HZ. FATlMA-TÜZ ZEHRA (Radıyallahü Anhâ)

ASHAB-I BEDR

Well-known member
Resûlullah’ın (s.a.v.) Hz. Hadîce-tül Kübrâ’dan olan dört kızından en çok sevdiği. Hicretten 13 yıl evvel Mekke’de doğdu. Hicretin ikinci yılında Hz. Ali ile evlendirildi.

O zaman Hz. Ali yirmibeş, Hz. Fâtıma da onbeş yaşına gelmiş idi. Resûlullah’ın (s.a.v.), soyu yalnız Hz. Fâtıma’dan olan Hz. Hasan ve Hüseyin’le devam etti. Hz. Fâtıma’nın Hasan, Hüseyin, Muhsin isminde üç oğlu ile iki kızı oldu. Muhsin küçük yaşta vefât etti.

Hz. Alî, Hz. Fâtıma, Hasan ve Hüseyin’e (r.a.) (Ehl-i Beyt, veya (Âl-i Aba) denir. Hz. Meryem’den sonra, bütün kadınların en üstünüdür. Aklı, zekâsı, hüsnü cemâli (güzelliği) zühdü (dünyâya düşkün olmaması), takvası (haramlardan kaçınması) ve güzel ahlâkı ile bütün insanlara çok güzel bir örnektir. Yüzü pek beyaz ve parlak olduğundan (Zehra) denildi.

Zühd ve dünyâdan kesilmekte en ileri olduğu içindir ki; (Betül), Çok temiz demişlerdir. Âyet-i kerîme ve hadîs-i şerifler ile medh olundu. Resûlullah’ın (s.a.v.) vefâtından sonra güldüğü hiç görülmemiştir. Peygamberimizden sonra altı ay daha yaşayıp onbirinci yılda Ramazan-ı Şerif’in 3. günü vefât etti.
 

ASHAB-I BEDR

Well-known member
Hz. Fâtıma, Resûl-i ekreme (s.a.v.) Peygamberliği bildirildiği sene dünyâya teşrif etmişlerdir.

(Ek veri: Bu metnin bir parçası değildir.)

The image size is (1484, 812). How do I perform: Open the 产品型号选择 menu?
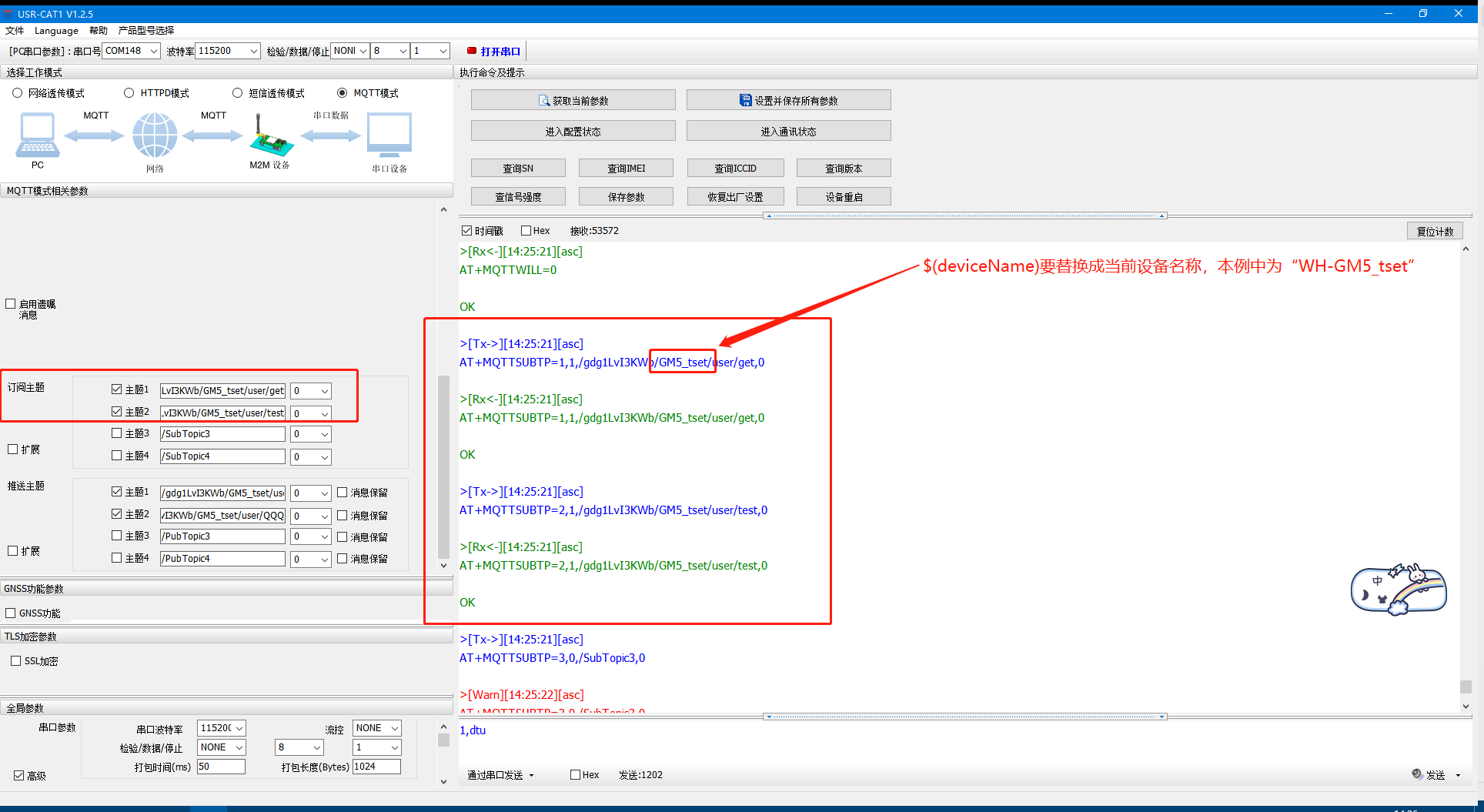[x=146, y=31]
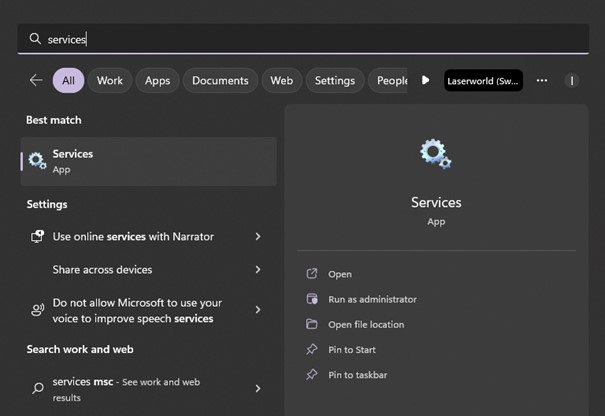The width and height of the screenshot is (605, 416).
Task: Expand Use online services with Narrator
Action: click(258, 237)
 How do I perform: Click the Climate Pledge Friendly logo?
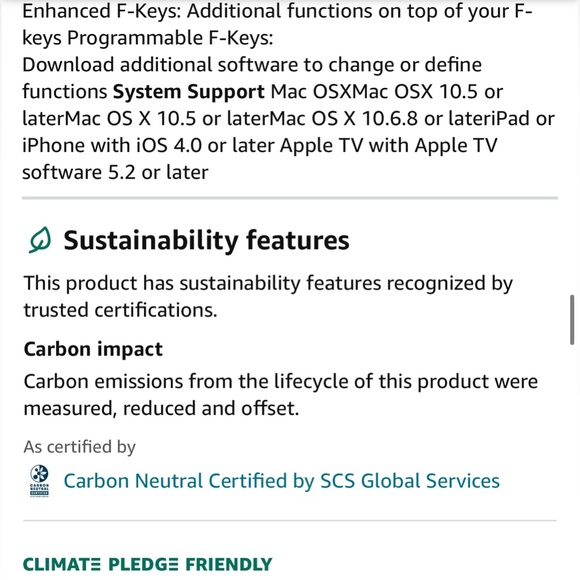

En küçük kızları idi. Annesi Hz. Hadîce Resûlullah’ın (s.a.v.) ilk zevcesidir (hanımıdır).

Hz. Hadîce çok zengin ve âlim, akıllı idi. Bütün malını Resûlullah’a bağışladı. Yirmidört sene çok iyi hizmet etti. Hicretten üç yıl önce, altmışbeş yaşında Mekke’de vefât eti. İlk imâna gelen hür kadındır.
 

ASHAB-I BEDR

Well-known member
Hz. Fâtıma annesi vefât ettiği zaman 10 yaşlarında idi. Allahü teâlâ Kur’ân-ı kerîm’de, Ehl-i Beyt’e buyuruyor ki “Allahü teâlâ sizlerden ricsi ya’ni her kusur ve kirleri gidermek istiyor ve sizi tam bir taharet ile temizlemek irâde ediyor.” Eshâb-ı kirâm sordular. Yâ Resûlallah! Ehl-i Beyt kimlerdir?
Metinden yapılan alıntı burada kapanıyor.